South Africa’s Government Backs Telkom Asset Sale to MTN

Mergers, Acquisitions and Financial Results

The communications department said it backed discussions between Telkom and MTN over plans by the fixed-line operator to sell some of its infrastructure to MTN.

A brief statement by the department removes one of the main hurdles that any deal would face, since the government holds 38,9% of Telkom.. "As government, we are in principle supportive of the current discussions. We will await additional information in this regard prior to commenting further."

The government is presumably now more au fait with both parts of Telkom's plan, since the department is working "in an interdepartmental task team to ensure that the interest of the country, all the workers and those of shareholders is protected".

Analysts think MTN may combine its business in SA with Telkom's fixed-line unit and spin that off in a publicly traded company.

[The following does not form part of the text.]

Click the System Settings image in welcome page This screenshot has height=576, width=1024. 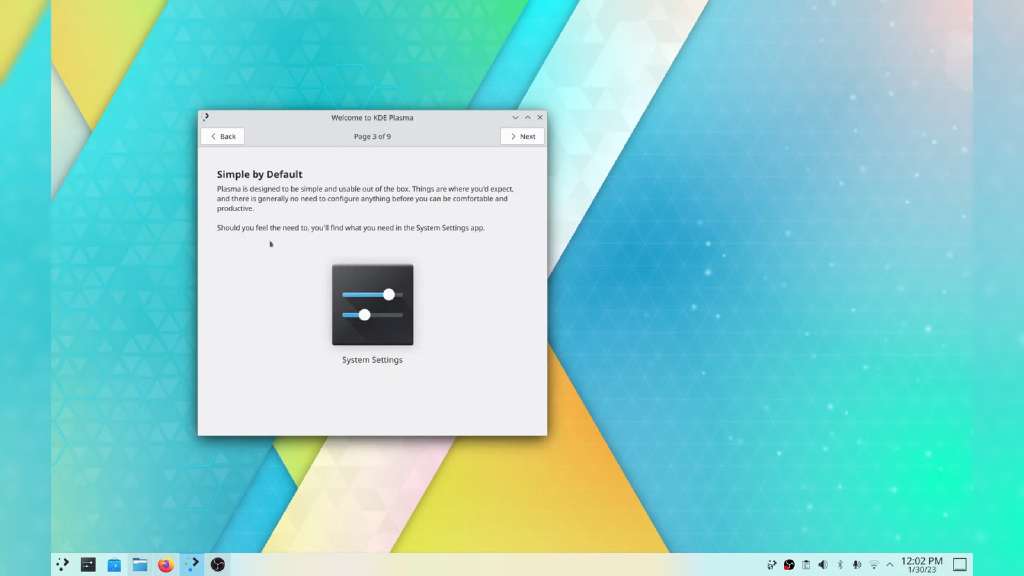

The new company would be worth R55bn, and MTN might give its investors shares in the new company, said Scott Ryall, an analyst for Macquarie Bank.

"Although we don't believe there would be significant synergy from combining the two South African businesses, this transaction could still be a positive for MTN," Ryall said.

An outright purchase by MTN of Telkom's fixed-line business would be the "worst outcome for MTN and the best for Telkom" as it would dilute MTN's growth and its attraction as an emerging markets company and transfer the risk of owning a fixed-line network, Ryall said. However, Telkom investors would benefit from a share price upside of up to 15%, he estimated.

A second option was for Telkom itself to buy MTN's local operations after Telkom sold its shares in Vodacom, Ryall said. MTN's growth in SA had slowed as the market became saturated. Selling its local arm to Telkom may make MTN's operations in 20 other countries look more "appealing to growth investors ," Ryall said.